Search tool that only returns content created before ChatGPT's public release

How the extension works and its limits

  • The tool just uses Google’s API with a date cutoff (Nov 30, 2022). Several commenters test it and confirm it’s ultimately driven by Google’s notion of “publication date.”
  • Multiple examples show Google often infers dates from page content or metadata, not crawl/index timestamps. Pages and domains can be backdated years or decades, so post‑ChatGPT pages can appear as “pre‑2022.”
  • Because sites can alter metadata or rewrite old pages, people argue the filter can be gamed and cannot reliably guarantee “human‑only” content.

Search dates, SEO, and enshitification

  • Many note that search results had already degraded years before ChatGPT due to SEO spam, listicles, and ad‑driven UI changes.
  • Some argue Google effectively “gave up” on fighting SEO because worse results and more engagement with ads are more profitable.
  • Others say pre‑2022 already had lots of auto‑generated SEO text and early GPT‑2/3‑based slop, so the cutoff is somewhat arbitrary.

AI slop vs human slop

  • A recurring theme is “slop”: low‑effort, mass‑produced content. Commenters connect today’s LLM slop to longstanding marketing/SEO slop.
  • Some think AI is mostly replacing existing content‑farm rubbish; careful searchers can still avoid it.
  • Others argue AI radically worsens signal‑to‑noise: AI text is cheap, overconfident, and can flood every niche query, making careful search much harder.

Trust, quality, and “low‑background tokens”

  • Several liken pre‑LLM text to “low‑background steel” or “low‑background tokens”: a finite, relatively uncontaminated corpus valuable for training and research.
  • There’s disagreement whether human‑origin text is inherently higher signal, but many value that humans show uncertainty and must expend effort, so pure spam is rarer.
  • Creators resent that carefully written human work will be ingested into future models and recycled as slop.

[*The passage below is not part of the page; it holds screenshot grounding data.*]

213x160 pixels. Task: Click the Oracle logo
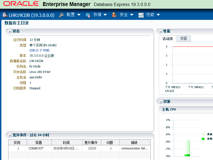(21, 4)
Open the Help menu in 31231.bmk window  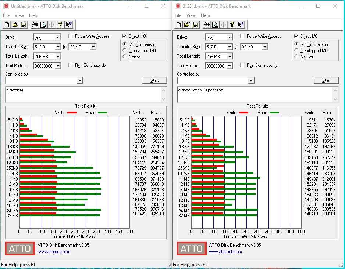click(205, 15)
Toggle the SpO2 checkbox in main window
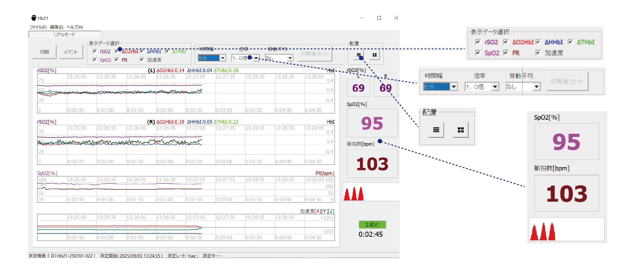 pyautogui.click(x=95, y=60)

Alternatives and coping strategies

  • People mention using before: filters directly, Kagi (with AI/“slopstop” toggles), Mojeek, DuckDuckGo, or non‑Google engines; others fall back to books, in‑person advice, and private communities.
  • Some want tools that detect and strip AI content (even “AI to fight AI”); others call the extension imperfect but still “better than nothing.”

Bigger-picture concerns

  • Commenters worry about AI‑generated pages training future models (“slop training slop”) and feedback loops where hallucinations get “confirmed” by AI‑written sources.
  • There is speculation about human‑only networks, web‑of‑trust gating, and the broader cultural impact of an internet saturated with indistinguishable machine text.